Je comprends que tes besoins, tes envies ont évolué, que tu les as entendus, y a donné suite mais, pour autant que tu n’as rien « perdu » sur ton métier d’avocat, au contraire tu as agrandi ta sphère de compétences.
S.E.
Oui, tout à fait. C’est chouette, c’est encourageant.
G.S.
2 questions pour finir :
- Qu’est-ce que tu aimes le moins dans ta vie pro aujourd’hui ,
- Et qu’est-ce que tu aimes le plus ?
S.E.
Ce que j’aime le moins, c’est l’absence de visibilité sur l’activité à long terme.
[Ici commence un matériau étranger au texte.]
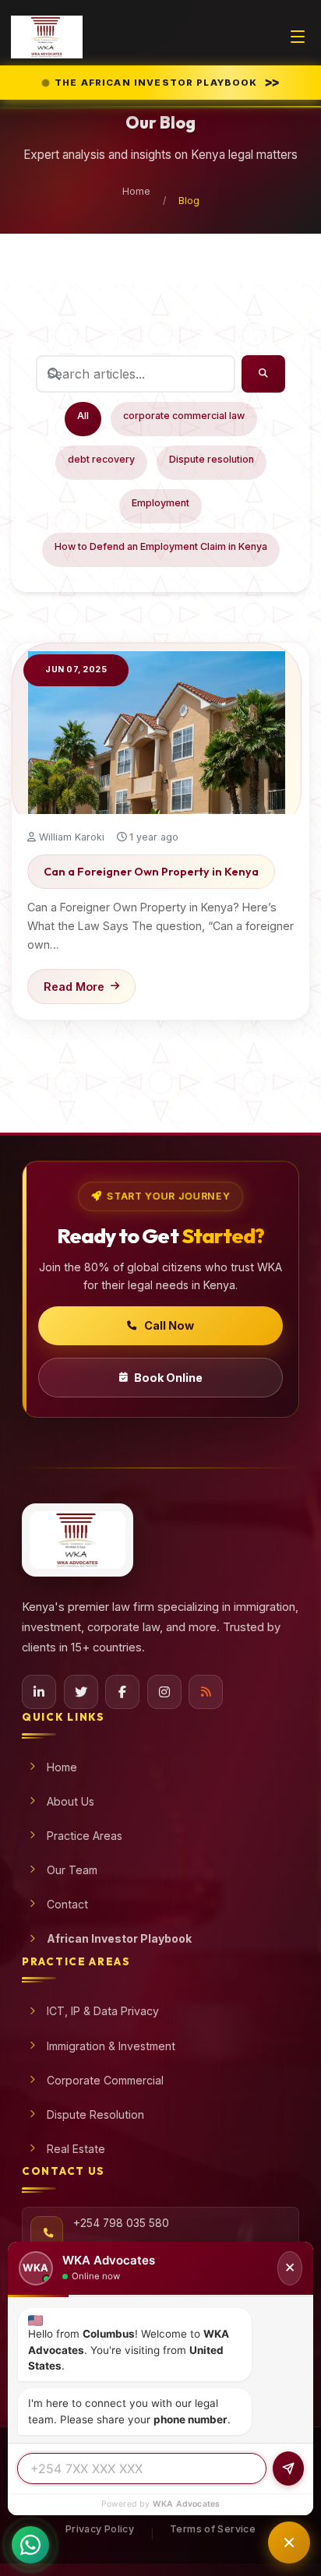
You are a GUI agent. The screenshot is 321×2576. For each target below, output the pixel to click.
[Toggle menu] (297, 36)
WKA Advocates (186, 2504)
En fait, c’est très court / moyen terme. On peut avoir des pics d’activités où là, on est sous l’eau. Puis d’un seul coup, c’est beaucoup plus calme, ce qui est inquiétant. Je trouve ça vraiment fatigant parce qu’on n’est jamais serein…
Ce que j’aime le plus, c’est que par mon métier, j’aide les gens. Quel que soit le biais sur lequel je travaille, j’aide les gens. Que ce soit le particulier que j’aide dans le dépôt de son permis de construire, un exploitant d’un supermarché qui a envie d’avoir son autorisation parce que c’est hyper important pour le développement de son activité, ce professionnel travaille énormémentpour son supermarché, avec sa femme, son frère, sa soeur, etc. Et oui, il mérite d’avoir cette autorisation qui va l’aider à vraiment développer son activité.
Et là justement, dans le cadre des élections du Conseil de l’Ordre, je me dis que je vais pouvoir intégrer une instance qui va représenter les consoeurs et les confrères et qui va essayer de les aider dans leur exercice, dans les difficultés comme dans les bons moments, justement, de développement d’activité, comme toi, avec AppliCab, comme d’autres. Et c’est ça que j’aime. En tout cas, moi, ce que j’aime, c’est aider les autres.
G.S.
Un très beau programme en tout cas ! Je suis admirative, pourtant je te connaissais, on avait déjà eu l’occasion d’échanger, mais je suis super contente de cette occasion d’en apprendre davantage sur toi. Merci beaucoup de m’avoir consacré du temps dans ton agenda déjà hyper chargé !
On croise les doigts pour les élections les 28 et 30 novembre prochain.